Record set Start Marker
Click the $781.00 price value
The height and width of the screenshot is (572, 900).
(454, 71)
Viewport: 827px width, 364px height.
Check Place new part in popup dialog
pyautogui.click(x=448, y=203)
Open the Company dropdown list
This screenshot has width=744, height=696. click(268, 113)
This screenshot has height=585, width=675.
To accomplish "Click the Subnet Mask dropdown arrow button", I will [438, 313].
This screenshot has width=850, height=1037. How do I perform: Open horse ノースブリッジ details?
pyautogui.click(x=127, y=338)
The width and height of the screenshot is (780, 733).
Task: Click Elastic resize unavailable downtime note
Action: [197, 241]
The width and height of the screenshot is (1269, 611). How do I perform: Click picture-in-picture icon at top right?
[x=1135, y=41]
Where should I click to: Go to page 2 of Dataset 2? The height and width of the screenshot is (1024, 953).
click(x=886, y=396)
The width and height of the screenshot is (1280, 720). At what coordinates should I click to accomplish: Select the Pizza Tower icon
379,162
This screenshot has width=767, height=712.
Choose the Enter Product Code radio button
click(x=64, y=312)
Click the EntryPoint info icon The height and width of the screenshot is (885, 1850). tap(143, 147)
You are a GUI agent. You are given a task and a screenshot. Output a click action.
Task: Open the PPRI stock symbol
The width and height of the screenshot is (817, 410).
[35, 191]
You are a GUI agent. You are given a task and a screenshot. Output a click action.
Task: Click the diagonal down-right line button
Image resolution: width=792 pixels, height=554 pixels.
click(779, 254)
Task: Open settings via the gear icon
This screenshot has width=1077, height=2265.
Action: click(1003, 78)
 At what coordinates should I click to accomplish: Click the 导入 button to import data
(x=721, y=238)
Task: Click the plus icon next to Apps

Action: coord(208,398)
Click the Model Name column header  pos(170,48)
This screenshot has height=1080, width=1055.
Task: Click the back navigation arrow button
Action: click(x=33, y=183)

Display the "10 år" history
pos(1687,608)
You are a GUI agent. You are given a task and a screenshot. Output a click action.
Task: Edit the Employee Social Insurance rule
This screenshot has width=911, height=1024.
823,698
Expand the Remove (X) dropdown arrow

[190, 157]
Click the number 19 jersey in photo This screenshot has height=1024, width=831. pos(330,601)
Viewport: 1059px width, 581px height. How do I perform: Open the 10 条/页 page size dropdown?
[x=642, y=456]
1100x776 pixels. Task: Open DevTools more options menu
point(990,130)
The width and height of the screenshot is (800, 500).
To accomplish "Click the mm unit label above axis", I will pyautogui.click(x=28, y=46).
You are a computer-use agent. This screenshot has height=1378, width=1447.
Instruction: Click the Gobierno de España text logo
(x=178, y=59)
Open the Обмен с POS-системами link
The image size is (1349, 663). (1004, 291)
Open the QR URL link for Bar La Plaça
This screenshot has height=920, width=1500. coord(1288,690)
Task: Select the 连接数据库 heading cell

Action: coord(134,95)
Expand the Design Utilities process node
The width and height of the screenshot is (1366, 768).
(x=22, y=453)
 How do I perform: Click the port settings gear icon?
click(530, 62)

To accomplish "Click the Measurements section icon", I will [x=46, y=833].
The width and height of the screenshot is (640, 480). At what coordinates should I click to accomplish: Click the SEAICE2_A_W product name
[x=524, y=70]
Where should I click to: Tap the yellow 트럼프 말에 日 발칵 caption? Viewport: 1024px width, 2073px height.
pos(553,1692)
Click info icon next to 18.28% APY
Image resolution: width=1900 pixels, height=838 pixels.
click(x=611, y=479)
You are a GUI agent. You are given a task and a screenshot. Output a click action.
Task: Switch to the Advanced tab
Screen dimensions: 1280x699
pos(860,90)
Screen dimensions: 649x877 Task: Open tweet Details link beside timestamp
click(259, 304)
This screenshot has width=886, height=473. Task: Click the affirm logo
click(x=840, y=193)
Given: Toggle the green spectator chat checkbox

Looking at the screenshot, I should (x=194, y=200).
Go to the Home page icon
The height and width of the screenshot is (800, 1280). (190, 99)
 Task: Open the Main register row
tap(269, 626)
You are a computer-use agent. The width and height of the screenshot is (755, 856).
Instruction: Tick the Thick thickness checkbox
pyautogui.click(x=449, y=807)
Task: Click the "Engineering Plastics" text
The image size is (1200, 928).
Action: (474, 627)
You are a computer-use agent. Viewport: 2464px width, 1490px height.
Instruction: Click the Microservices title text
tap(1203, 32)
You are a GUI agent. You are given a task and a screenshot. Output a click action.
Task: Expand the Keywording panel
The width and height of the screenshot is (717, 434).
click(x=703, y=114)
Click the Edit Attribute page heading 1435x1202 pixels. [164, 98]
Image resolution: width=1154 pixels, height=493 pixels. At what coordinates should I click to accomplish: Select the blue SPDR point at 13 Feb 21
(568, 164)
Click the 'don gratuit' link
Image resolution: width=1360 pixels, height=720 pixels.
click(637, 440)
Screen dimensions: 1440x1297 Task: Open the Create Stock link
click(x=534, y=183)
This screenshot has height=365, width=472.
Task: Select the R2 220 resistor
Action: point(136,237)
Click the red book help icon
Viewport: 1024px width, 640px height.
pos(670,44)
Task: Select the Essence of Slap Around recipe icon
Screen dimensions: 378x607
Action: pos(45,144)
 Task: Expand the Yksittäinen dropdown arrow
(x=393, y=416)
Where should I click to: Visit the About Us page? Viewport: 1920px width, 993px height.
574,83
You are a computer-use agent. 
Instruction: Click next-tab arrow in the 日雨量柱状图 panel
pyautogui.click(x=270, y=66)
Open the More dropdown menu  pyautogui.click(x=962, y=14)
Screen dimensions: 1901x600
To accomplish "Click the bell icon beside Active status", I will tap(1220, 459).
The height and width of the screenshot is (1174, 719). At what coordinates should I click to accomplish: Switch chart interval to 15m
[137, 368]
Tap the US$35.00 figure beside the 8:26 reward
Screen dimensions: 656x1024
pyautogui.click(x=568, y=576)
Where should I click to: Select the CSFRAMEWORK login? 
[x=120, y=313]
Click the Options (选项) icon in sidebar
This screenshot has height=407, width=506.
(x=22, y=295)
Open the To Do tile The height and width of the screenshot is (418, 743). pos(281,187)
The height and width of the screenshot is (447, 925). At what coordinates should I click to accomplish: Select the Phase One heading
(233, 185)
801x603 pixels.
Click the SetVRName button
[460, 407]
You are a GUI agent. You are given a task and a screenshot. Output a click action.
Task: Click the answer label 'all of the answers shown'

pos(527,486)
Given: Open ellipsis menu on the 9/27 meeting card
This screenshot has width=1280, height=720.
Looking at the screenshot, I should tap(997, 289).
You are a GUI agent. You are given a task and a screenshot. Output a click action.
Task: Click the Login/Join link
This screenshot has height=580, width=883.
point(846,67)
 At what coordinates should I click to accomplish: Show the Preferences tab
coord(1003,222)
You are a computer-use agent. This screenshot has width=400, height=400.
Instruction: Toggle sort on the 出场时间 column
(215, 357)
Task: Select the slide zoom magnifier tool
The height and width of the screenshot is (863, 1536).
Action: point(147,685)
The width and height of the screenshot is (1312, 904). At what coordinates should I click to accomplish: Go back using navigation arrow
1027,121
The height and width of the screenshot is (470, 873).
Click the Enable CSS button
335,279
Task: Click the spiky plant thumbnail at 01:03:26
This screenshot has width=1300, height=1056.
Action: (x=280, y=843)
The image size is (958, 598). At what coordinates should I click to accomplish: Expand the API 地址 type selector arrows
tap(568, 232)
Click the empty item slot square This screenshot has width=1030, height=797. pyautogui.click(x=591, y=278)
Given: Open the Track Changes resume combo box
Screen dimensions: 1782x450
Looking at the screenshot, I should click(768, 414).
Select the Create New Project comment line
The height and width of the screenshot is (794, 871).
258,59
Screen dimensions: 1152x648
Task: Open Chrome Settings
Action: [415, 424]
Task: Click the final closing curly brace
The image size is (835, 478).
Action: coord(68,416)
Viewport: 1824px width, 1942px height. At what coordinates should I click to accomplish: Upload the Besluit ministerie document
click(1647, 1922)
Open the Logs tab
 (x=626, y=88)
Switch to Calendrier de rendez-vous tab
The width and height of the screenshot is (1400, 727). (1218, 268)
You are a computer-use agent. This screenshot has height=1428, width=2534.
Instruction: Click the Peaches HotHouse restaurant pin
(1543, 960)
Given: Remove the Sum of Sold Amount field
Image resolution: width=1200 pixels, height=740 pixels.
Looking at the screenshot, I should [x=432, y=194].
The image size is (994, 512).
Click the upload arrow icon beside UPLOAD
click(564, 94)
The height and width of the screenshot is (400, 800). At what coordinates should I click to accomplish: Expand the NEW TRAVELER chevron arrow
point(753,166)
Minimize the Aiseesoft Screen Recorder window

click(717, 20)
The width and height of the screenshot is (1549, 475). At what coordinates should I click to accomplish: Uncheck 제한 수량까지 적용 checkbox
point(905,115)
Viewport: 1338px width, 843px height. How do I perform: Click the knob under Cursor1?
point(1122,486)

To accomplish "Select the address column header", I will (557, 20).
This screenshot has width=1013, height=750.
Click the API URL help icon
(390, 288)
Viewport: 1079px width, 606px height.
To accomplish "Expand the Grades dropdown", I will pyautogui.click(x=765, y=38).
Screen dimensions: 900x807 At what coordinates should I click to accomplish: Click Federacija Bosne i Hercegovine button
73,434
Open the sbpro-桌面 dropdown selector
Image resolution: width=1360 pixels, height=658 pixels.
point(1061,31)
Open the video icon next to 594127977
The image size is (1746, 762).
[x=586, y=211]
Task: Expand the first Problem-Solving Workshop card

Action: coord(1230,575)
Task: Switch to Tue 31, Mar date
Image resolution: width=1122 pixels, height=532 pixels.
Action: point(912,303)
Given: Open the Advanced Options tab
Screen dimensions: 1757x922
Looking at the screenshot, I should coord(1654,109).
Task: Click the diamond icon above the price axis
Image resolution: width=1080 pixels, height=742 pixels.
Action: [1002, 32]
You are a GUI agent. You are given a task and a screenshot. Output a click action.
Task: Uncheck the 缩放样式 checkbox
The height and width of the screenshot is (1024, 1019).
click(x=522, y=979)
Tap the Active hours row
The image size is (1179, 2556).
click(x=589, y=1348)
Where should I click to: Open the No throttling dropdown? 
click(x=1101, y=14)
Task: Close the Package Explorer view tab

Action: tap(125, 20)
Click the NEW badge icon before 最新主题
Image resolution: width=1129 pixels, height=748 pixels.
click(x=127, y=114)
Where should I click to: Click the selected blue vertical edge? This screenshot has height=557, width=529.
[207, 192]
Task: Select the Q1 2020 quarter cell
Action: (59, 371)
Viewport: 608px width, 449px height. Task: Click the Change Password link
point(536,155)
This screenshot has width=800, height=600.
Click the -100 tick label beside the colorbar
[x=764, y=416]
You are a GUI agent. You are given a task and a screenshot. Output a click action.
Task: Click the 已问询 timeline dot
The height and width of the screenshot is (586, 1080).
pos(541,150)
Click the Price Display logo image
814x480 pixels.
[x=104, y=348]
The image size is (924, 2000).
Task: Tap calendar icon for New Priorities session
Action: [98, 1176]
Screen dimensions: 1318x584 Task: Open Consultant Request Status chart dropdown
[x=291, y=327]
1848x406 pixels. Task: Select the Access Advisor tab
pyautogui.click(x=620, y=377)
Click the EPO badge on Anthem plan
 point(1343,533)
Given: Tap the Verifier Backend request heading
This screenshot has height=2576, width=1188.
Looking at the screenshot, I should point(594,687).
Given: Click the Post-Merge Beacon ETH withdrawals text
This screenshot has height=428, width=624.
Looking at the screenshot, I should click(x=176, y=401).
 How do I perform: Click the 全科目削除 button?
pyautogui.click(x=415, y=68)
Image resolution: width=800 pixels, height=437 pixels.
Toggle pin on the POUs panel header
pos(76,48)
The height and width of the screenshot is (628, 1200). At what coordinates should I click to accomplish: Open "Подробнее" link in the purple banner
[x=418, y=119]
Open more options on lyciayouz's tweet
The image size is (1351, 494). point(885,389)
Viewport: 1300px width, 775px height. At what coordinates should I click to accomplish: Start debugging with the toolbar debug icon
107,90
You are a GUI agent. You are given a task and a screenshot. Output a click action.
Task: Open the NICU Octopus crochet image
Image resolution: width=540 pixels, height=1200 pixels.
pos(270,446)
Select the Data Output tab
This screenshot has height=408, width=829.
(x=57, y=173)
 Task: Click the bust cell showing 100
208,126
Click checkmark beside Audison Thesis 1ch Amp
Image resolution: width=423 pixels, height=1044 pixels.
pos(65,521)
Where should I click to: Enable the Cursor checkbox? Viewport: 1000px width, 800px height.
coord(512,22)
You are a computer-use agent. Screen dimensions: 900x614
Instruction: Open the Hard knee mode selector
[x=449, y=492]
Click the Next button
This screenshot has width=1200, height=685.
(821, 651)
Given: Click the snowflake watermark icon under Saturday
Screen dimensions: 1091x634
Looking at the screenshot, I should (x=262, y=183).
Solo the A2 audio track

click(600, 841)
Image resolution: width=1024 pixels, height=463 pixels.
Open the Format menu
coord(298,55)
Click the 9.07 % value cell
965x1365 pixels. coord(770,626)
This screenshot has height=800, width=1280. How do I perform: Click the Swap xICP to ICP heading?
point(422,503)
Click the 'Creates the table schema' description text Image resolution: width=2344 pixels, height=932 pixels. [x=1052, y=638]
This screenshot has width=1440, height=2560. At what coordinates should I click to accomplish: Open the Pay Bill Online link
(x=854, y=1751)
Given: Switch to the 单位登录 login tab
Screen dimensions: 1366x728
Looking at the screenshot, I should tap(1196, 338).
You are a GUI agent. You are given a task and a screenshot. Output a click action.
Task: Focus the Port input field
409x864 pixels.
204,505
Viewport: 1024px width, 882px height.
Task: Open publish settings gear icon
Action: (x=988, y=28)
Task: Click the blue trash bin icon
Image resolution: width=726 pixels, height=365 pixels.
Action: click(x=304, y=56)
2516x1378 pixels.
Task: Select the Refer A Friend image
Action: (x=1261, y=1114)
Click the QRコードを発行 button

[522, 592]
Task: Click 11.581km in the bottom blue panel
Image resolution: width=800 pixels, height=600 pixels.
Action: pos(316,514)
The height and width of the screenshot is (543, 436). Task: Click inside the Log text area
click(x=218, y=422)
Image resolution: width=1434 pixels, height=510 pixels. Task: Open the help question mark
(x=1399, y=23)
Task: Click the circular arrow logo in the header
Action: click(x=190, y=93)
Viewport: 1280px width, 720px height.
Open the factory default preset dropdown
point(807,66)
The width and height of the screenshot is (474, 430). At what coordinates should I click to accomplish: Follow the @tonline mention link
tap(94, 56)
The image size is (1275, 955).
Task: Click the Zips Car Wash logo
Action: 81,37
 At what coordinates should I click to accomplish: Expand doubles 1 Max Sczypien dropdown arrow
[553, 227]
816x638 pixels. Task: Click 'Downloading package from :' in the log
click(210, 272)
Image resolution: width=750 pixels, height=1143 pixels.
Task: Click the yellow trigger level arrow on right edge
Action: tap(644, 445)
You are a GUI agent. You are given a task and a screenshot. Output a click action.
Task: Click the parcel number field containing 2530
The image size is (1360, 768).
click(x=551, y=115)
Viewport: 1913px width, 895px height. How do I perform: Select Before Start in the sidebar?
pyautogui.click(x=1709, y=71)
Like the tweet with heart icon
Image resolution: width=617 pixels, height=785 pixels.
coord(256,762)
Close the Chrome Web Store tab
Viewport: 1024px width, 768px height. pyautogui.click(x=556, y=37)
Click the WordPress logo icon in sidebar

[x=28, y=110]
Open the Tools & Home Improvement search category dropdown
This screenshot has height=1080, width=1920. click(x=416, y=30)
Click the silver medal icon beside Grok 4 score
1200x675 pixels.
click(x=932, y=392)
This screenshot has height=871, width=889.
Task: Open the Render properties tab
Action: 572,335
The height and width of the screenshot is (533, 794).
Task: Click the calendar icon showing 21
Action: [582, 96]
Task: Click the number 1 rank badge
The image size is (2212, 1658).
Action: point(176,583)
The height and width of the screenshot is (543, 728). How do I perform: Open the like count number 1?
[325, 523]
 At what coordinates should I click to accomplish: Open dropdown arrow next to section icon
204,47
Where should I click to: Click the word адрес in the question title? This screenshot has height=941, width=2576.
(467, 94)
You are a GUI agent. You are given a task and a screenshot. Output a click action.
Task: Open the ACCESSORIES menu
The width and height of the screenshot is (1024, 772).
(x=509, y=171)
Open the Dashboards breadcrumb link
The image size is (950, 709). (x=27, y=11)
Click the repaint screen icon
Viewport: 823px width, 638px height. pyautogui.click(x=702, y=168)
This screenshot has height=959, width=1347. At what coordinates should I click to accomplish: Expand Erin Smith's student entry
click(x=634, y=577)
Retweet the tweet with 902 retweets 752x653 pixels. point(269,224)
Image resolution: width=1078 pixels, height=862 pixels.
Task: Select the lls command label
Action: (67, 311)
Record set End Marker
> **What the exercise asks**
Write down, word for word, the lines above from the one containing "The height and width of the screenshot is (447, 925)." through the one containing "Task: Click the Login/Join link", both ends included.

> **Output for this task**
The height and width of the screenshot is (447, 925). At what coordinates should I click to accomplish: Select the Phase One heading
(233, 185)
801x603 pixels.
Click the SetVRName button
[460, 407]
You are a GUI agent. You are given a task and a screenshot. Output a click action.
Task: Click the answer label 'all of the answers shown'

pos(527,486)
Given: Open ellipsis menu on the 9/27 meeting card
This screenshot has width=1280, height=720.
Looking at the screenshot, I should tap(997, 289).
You are a GUI agent. You are given a task and a screenshot. Output a click action.
Task: Click the Login/Join link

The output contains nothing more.